• _Written problem A_:
Answer these questions using the blog post on prosecuting torturers:
(i) On what date was the post published?
(ii) Which newspaper advocated impeaching Jay Bybee?
(iii) What name does the post give to the standard that following orders is no excuse for crimes?

Showing posts with label torture. Show all posts
Showing posts with label torture. Show all posts

Thursday, April 23, 2009

The Question's No One's Asking

Over the past few days, there's been a tremendous amount of discussion about the prudential value of prosecuting torturers, and perhaps their legal advisers as well. The New York Times has even advocated that now-Judge Jay Bybee should be impeached for his role as lead drafter of the legal memos in question. 

In a variety of places, people have alluded to, or even stated explicitly, what one might call the Nuremberg Rule that following orders is no excuse for crimes, especially war crimes. I support that standard, and nothing that follows should be at all taken as an argument against that.

But we do need to recognize that there's a problem here: people whose very jobs are secret probably have trouble getting third-party legal advice. They're usually not lawyers, so they probably don't have the knowledge to see how one-sided and ineffectual the arguments presented are. I've read memos that led to lawyers being disbarred that were less dishonest in their presentation of relevant case law and argument.

When we put patriotic people in conditions where we tell them it's necessary, ordered, and legal, it's simply hard for anyone, regardless of character, not to trust in that legal claim. This is particularly true when the very act seems shocking to the conscience. Of course most of us would naturally believe that such an act would only be ordered, could only be ordered, if it was legal and utterly necessary to keep your country safe. 

So how do we make it possible for people who work in a secret world to get actual, proper legal advice? 

I'm not a lawyer, but my understanding is that the laws covering classification mean that they can't usually talk to outside counsel, even under the seal of attorney-client privilege. I also strongly suspect that the interrogators involved won't have the ability to sue the lawyers who gave that advice. The list of privileges that apply, such as state secrets, sovereign immunity, the fact that they weren't representing the interrogators, and, oh yeah, that one of them is a judge now, makes it pretty hard for the people who willingly followed that advice to gain redress. Overall, those rules make sense in the context of broader law.

• _Data rows_:
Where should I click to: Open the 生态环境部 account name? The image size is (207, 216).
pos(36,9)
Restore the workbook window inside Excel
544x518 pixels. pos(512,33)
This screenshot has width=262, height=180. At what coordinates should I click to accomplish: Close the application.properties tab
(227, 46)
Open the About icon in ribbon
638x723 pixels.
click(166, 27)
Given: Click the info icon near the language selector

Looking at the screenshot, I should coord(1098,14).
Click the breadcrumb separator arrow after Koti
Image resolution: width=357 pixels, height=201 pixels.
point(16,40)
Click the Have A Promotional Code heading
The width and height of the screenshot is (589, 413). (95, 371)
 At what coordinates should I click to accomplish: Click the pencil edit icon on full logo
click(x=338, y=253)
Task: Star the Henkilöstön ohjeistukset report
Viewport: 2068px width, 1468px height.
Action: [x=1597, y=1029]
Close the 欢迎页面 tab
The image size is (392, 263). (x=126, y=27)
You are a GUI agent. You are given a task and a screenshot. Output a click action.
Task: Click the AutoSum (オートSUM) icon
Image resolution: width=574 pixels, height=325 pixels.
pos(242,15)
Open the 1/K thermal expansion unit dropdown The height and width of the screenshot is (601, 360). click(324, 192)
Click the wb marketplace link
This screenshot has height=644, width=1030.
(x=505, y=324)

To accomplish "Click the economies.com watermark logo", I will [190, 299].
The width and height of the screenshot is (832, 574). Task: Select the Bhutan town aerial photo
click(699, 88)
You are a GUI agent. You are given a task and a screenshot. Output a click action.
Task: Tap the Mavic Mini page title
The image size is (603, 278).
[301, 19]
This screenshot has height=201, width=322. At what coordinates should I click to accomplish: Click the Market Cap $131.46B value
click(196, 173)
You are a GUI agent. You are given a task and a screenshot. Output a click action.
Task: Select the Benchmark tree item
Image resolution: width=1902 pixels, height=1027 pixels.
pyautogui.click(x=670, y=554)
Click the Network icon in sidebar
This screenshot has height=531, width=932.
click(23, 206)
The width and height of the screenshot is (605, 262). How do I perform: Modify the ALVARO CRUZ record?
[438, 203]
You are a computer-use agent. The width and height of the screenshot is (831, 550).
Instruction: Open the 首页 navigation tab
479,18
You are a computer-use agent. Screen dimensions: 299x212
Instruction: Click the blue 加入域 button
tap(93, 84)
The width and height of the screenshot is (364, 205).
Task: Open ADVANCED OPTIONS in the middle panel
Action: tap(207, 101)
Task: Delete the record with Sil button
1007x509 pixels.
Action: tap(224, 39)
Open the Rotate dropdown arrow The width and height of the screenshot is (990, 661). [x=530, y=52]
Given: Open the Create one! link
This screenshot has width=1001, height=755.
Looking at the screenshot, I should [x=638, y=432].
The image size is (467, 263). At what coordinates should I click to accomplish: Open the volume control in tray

• _Written problem B_: Extract every line of the records that contains the string "size". Case counts.

• _Full response A_:
(i) Thursday, April 23, 2009
(ii) The New York Times
(iii) The Nuremberg Rule

• _Full response B_:
Where should I click to: Open the 生态环境部 account name? The image size is (207, 216).
The image size is (392, 263). (x=126, y=27)
The image size is (603, 278).
The image size is (467, 263). At what coordinates should I click to accomplish: Open the volume control in tray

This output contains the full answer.